----- Raw data -----
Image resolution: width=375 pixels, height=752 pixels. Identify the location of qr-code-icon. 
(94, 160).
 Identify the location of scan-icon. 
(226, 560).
-----
----- Raw data -----
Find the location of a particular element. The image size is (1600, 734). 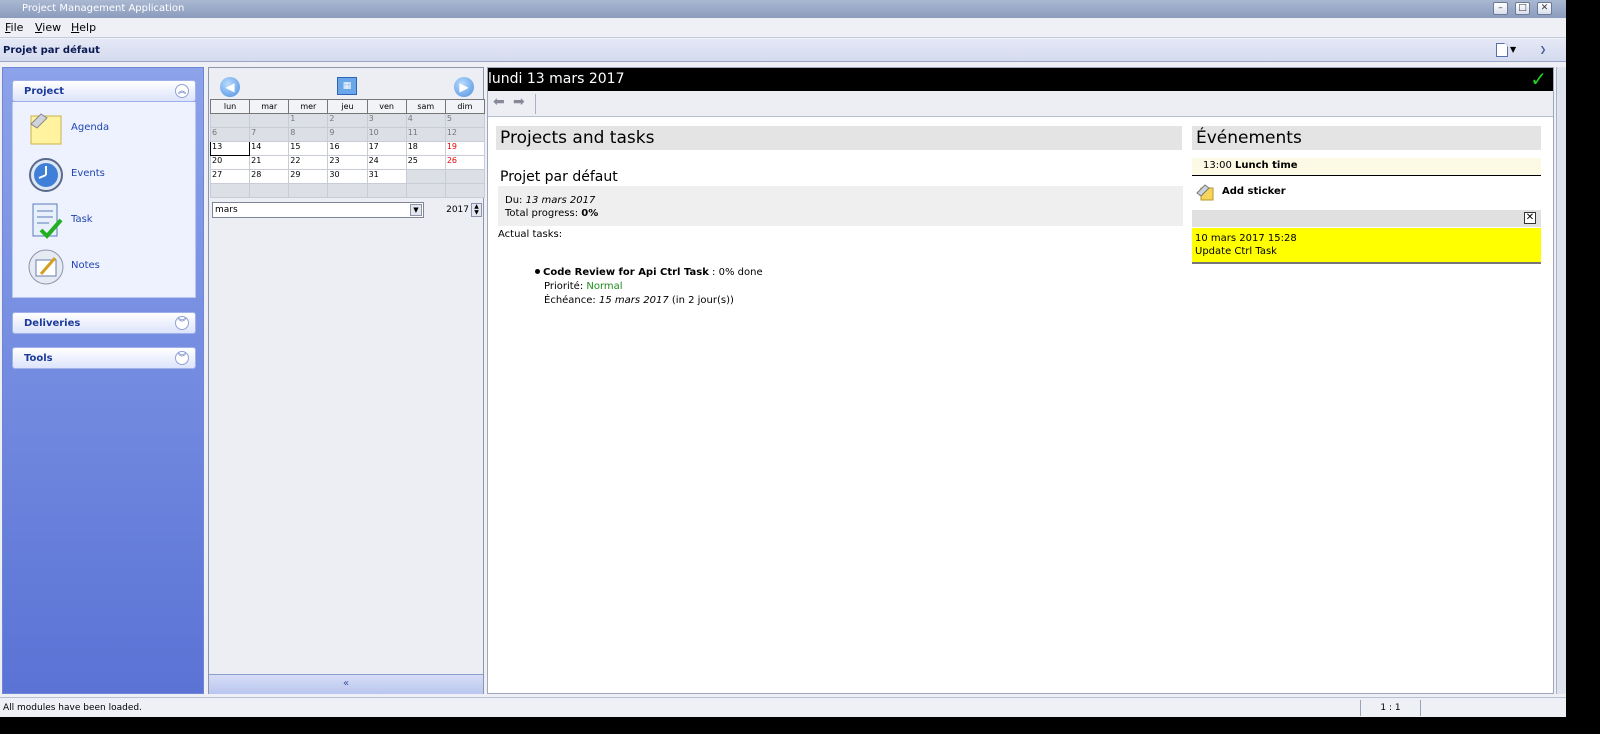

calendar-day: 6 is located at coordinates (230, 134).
-----
----- Raw data -----
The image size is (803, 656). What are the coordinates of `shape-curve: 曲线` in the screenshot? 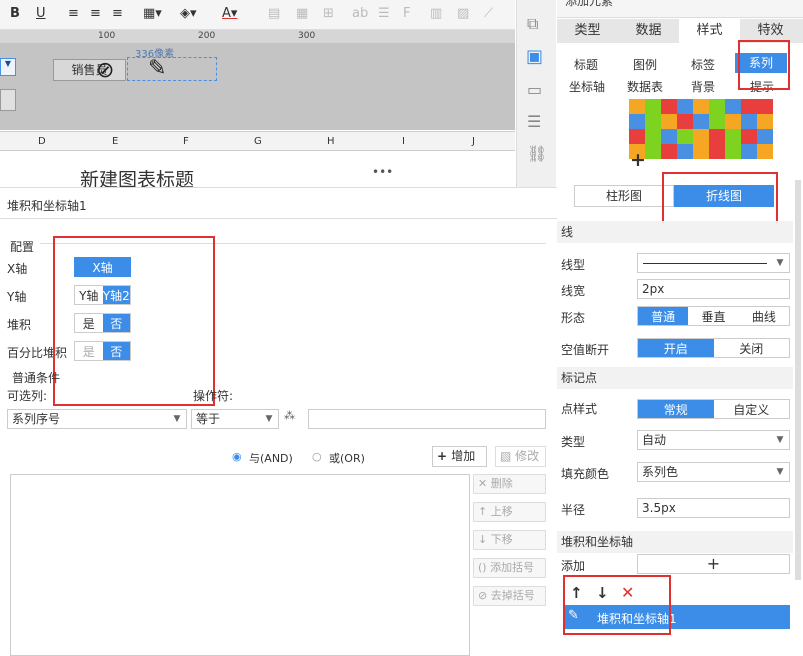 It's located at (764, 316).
-----
Problem to solve. Please copy the items verbatim, beginning at the line that contains "Image resolution: width=375" and stopping after the line that contains "(226, 560).".

Response below.
Image resolution: width=375 pixels, height=752 pixels. Identify the location of qr-code-icon. 
(94, 160).
 Identify the location of scan-icon. 
(226, 560).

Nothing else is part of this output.